Eventually we got on our hands and knees and later plank position. This is where balancing on the board became tricky. Mind you, during this whole class, no one wants to be the person that falls off their board. It’s not a big deal when it does happen, but it’s just that no one wants it happen to them. Being that I wore workout clothes (versus a bathing suit) I was determined not to fall in.

While trying to control and steady my balance with one knee and the opposite hand on the board (bird dog plank), I started to sweat. Controlling your balance is hard enough on the ground, but on a paddle board, it’s much more challenging! I managed to do that pose, along with others, always trying to steady my shifting balance. I’m happy to say I tried all of the poses (even crow) except wheel (or backbend) because I was already fatigued and wasn’t sure I could stay on the board.
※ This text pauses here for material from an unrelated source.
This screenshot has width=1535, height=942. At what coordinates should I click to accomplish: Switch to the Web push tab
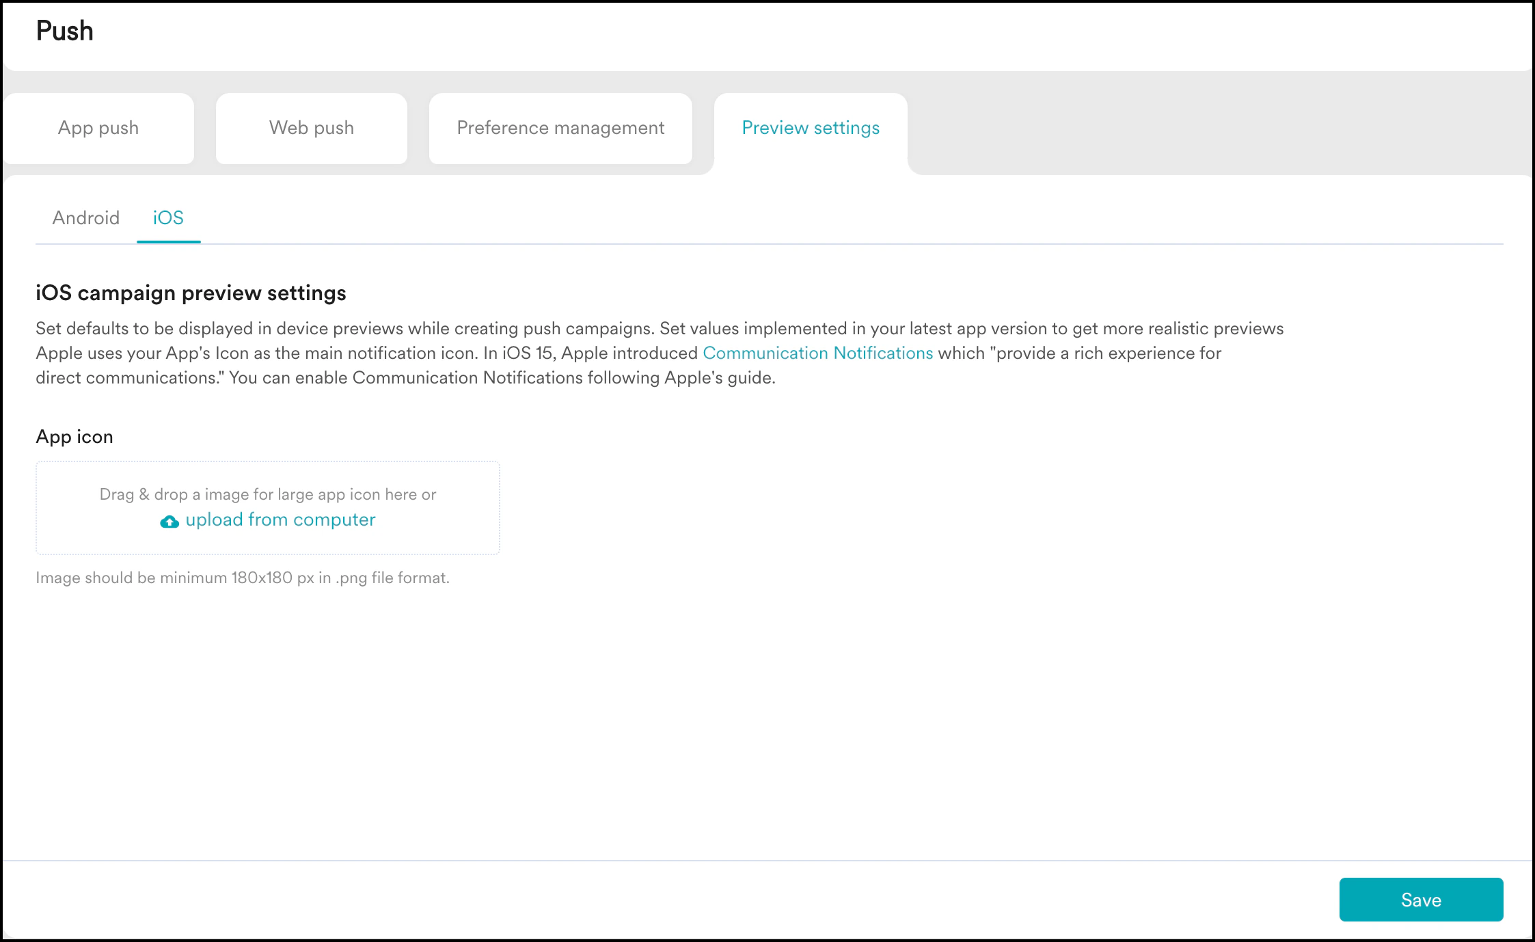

I wimped out with a variation of wheel with my head and shoulders on the ground (bridge pose). My friend, however, was a bad ass and rocked the pose.

SUP Yoga
My friend masters the wheel on the SUP.

Overall, I found SUP yoga about as hard as I imagined it would be. Yoga itself can be difficult, combining strength with flexibility, stabilization, and concentration. Balancing on one foot can be hard, depending on the pose. Trying to perform the same moves on a paddle board, while in water, adds an even more challenging balance dynamic. The obvious exceptions are the poses lying down.  When lying down on your back, the poses (at least to me) are the same level of difficulty. What makes these poses unique is that they are very relaxing, with gentle waves rocking you. During corpse pose, I almost fell asleep!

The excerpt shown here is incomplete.